Respiratory Care Unit Opens in Botetourt

By Christina Rogers, The Roanoke Times, Va.

Jun. 21–The simple act of breathing can have a hefty price tag for patients dependent on round-the-clock ventilator care.

And with few assisted-living facilities in Virginia providing this type of long-term specialized care, some patients are forced to move far from their homes — and even out of state — in search of available beds.

It’s a problem that one Fincastle nursing home is trying to address.

On Monday, Brian Center Nursing Care opened a seven-bed respiratory care unit in its 60-bed facility off Old Fincastle Road in Botetourt County.

The new unit is the second of its kind in Southwest Virginia and will provide 24-hour, machine-assisted breathing for patients suffering from everything from spinal cord injuries to lung disease.

Of the 278 nursing facilities in Virginia, only eight offer this type of specialized care to adults.

“We’re adding a much-needed resource to the state,” said Thomas Clarke, president of Roanoke-based Kissito Healthcare, a nonprofit organization that manages Brian Center and 10 other nursing and rehabilitation centers across the country.

The cost of providing such specialized care can range from $350 to $400 per patient a day, Clarke said. Those high operating costs, combined with low reimbursements from Medicaid, have closed similar programs in the past — including one this month in Lynchburg.

Clarke admits it’s a niche market that not many assisted-living facilities are interested in serving.

But that’s a risk the Brian Center for Nursing Care is willing to take. The facility’s staff hopes the service will give Botetourt County’s oldest nursing home a competitive edge over other assisted-living facilities opening in the area.

The new unit should help the nursing facility diversify and extend its marketing reach throughout the state and into surrounding states, Brian Center administrator Ryan Koeniger said.

Though the Fincastle unit will most likely attract elderly patients, Clarke said, it is not unusual for younger victims of car accidents to seek ventilator care.

A ventilator, sometimes called a respirator, is a mechanical substitute for normal breathing that pumps air in and out of the patient’s lungs and airways.

The Brian Center has already admitted one patient. It has also fielded calls from hospitals in Georgia and Tennessee, both of which were looking to place patients in ventilator beds.

The shortage of ventilator nursing care has caused bottle-necking at some Roanoke-area hospitals, where some patients are forced to extend their stays while looking for available beds.

Patricia Rushmore, a director for Carilion Care Management, said she’s seen patients wait for weeks and even months for ventilator beds.

Recently, she said, the hospital had a patient whose daughter lived in Georgia. The hospital hoped to send the patient there. “But what we found in speaking with Georgia is that they are doing placements out of state also,” Rushmore said.

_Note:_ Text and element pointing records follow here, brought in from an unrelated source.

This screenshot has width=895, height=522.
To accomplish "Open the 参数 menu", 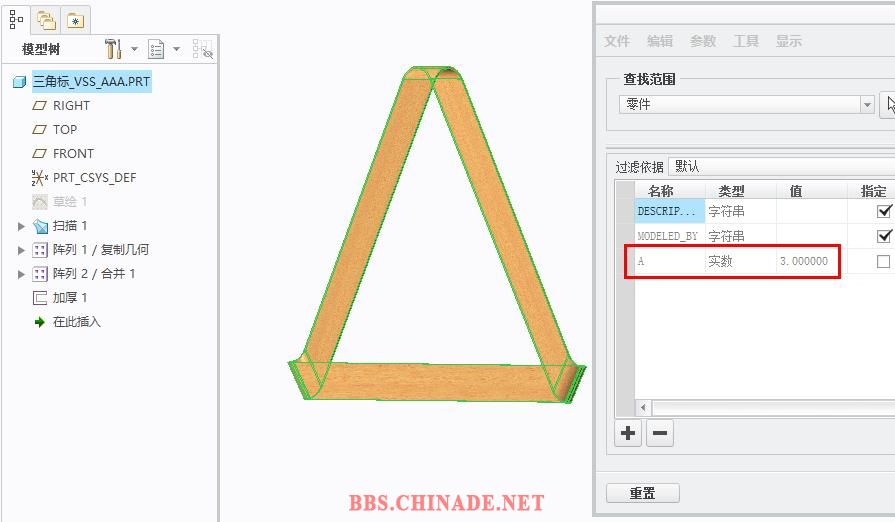I will click(703, 41).
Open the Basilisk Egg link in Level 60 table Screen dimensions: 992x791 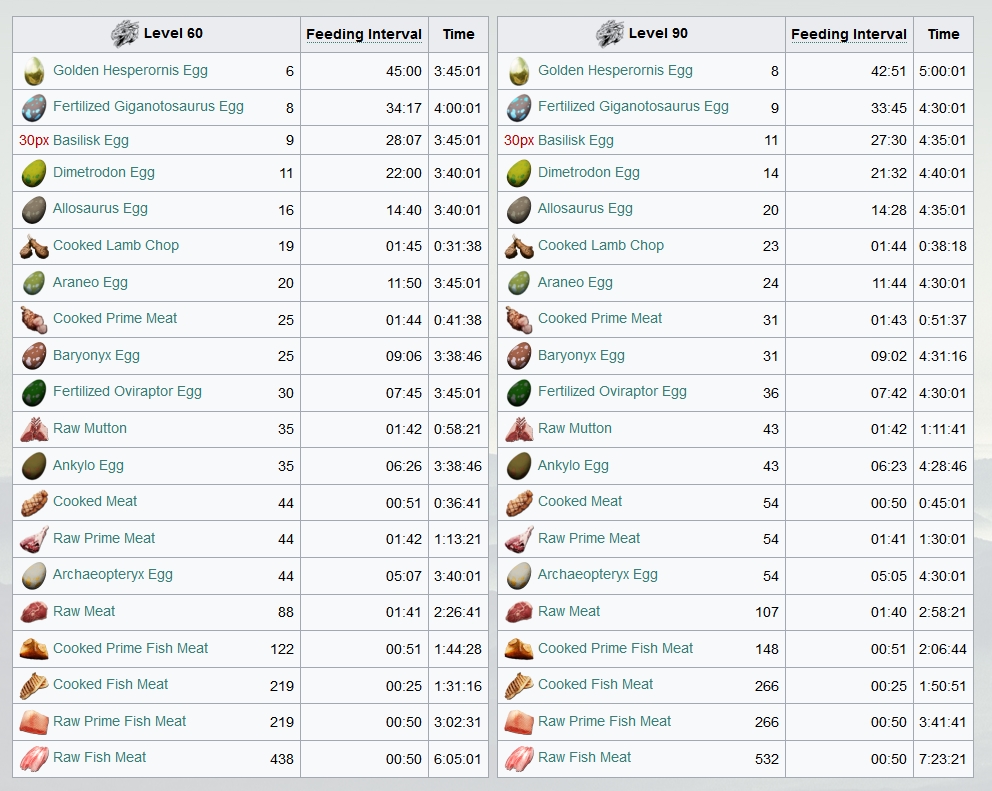[x=91, y=140]
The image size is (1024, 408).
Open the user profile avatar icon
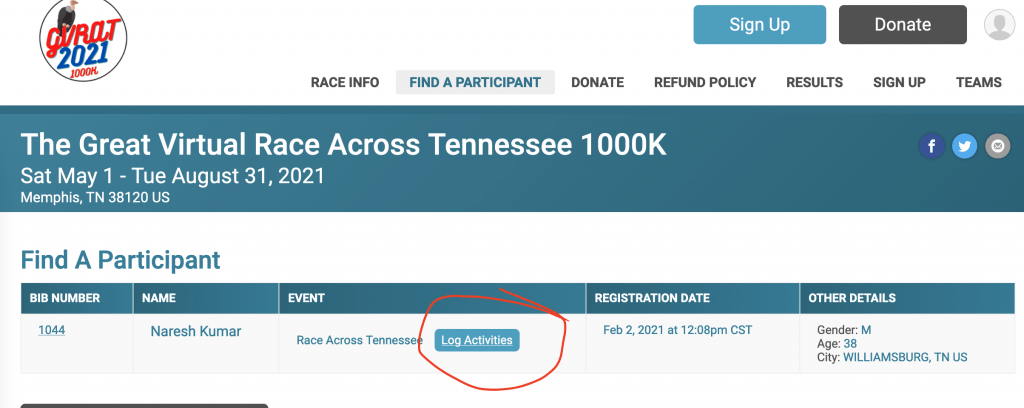999,25
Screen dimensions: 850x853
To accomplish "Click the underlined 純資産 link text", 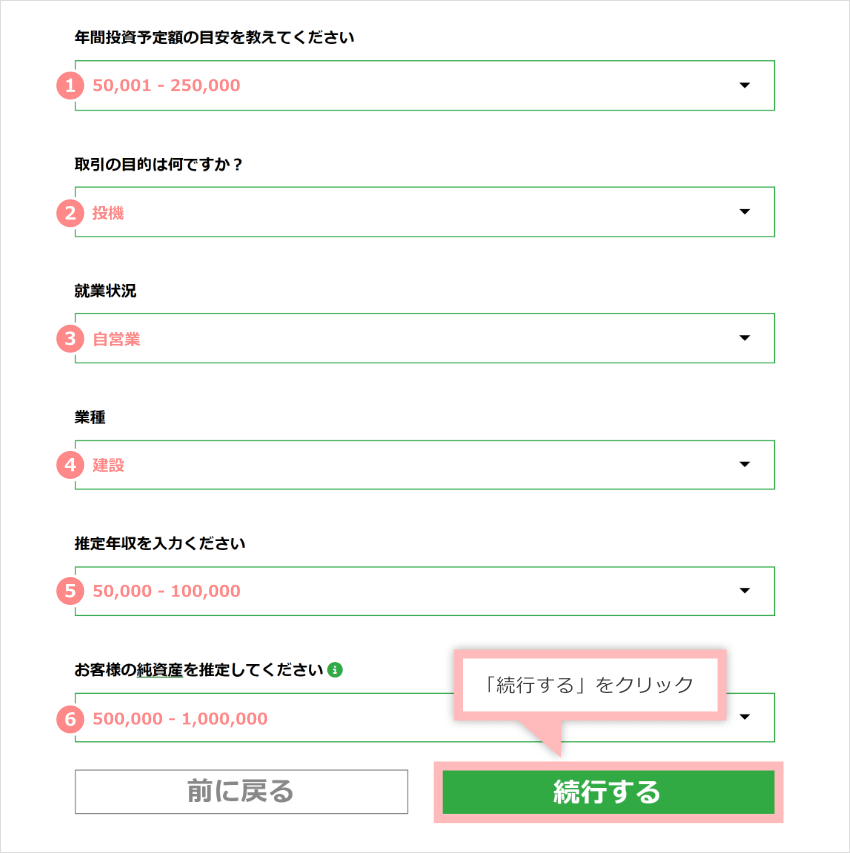I will (x=159, y=670).
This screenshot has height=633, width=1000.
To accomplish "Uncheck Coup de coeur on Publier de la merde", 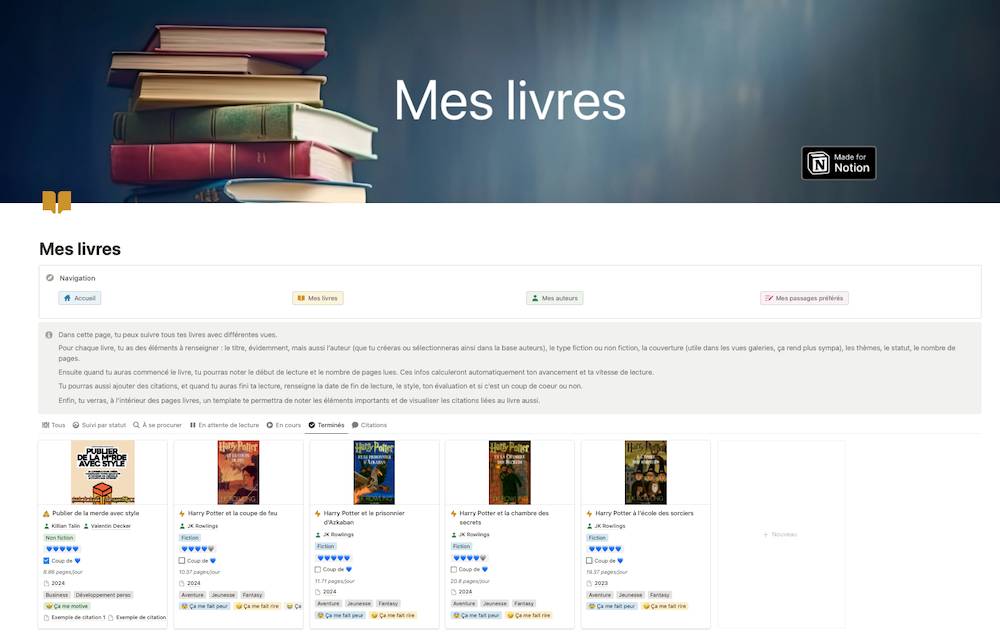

Ventilator care is a costly treatment requiring round-the-clock vigilance and a team of trained specialists. Mechanical ventilators cost from $15,000 to $20,000, although most assisted-living facilities lease them. And because most patients requiring this type of care are on Medicaid, the care is largely funded by the state.

The Brian Center expects to recover the entire cost of its ventilator care from Medicaid, in addition to making a slight profit. It applied for a reimbursement rate with Medicaid of $518 per patient a day, a higher rate than the anticipated cost of $350 to $400 a day.

“There is a financial purpose to the opening of the unit,” Koeniger said.

“We are trying to turn around some financial issues, but at the same time, we’re filling a really big need.”

The region’s other ventilator-care provider, the Avante Group, shut down a similar program at its nursing facility in Lynchburg on June 1, saying it had lost more than $10 million since 2002 on its respiratory therapy to Medicaid patients.

Avante Group vice president Michael Patterson said the state was paying only a fourth of the cost of providing ventilator services, an expense Patterson estimated at about $1,000 a day per patient.

“Basically, [the state] disagrees with the cost of the service,” Patterson said. The Florida-based company, which owns about 20 nursing homes, closed similar programs at Avante facilities in Harrisonburg and Waynesboro. It still operates 18 ventilator beds at its nursing home in Roanoke.

Craig Markva, a spokesman for the state medical assistance department, stands by the reimbursement rate, saying the agency was not familiar with Avante’s decision to close its ventilator care unit in Lynchburg. According to the medical assistance department, the state pays an average rate of $411 per ventilator patient per day.

“There are other facilities with similar rates which have not closed,” he said.

Still, the financial tug-of-war has also made respiratory care a scarce resource in other states.

West Virginia, for instance, offers no additional reimbursements for long-term ventilator care and therefore has no ventilator facilities.

And North Carolina has few facilities — making both states a market the Brian Center can potentially tap.

“It’s a pretty simple formula,” said Carilion Hospital Systems spokesman Eric Earnhart. “When there is adequate reimbursement to provide a service, the service seems to exist fairly well.”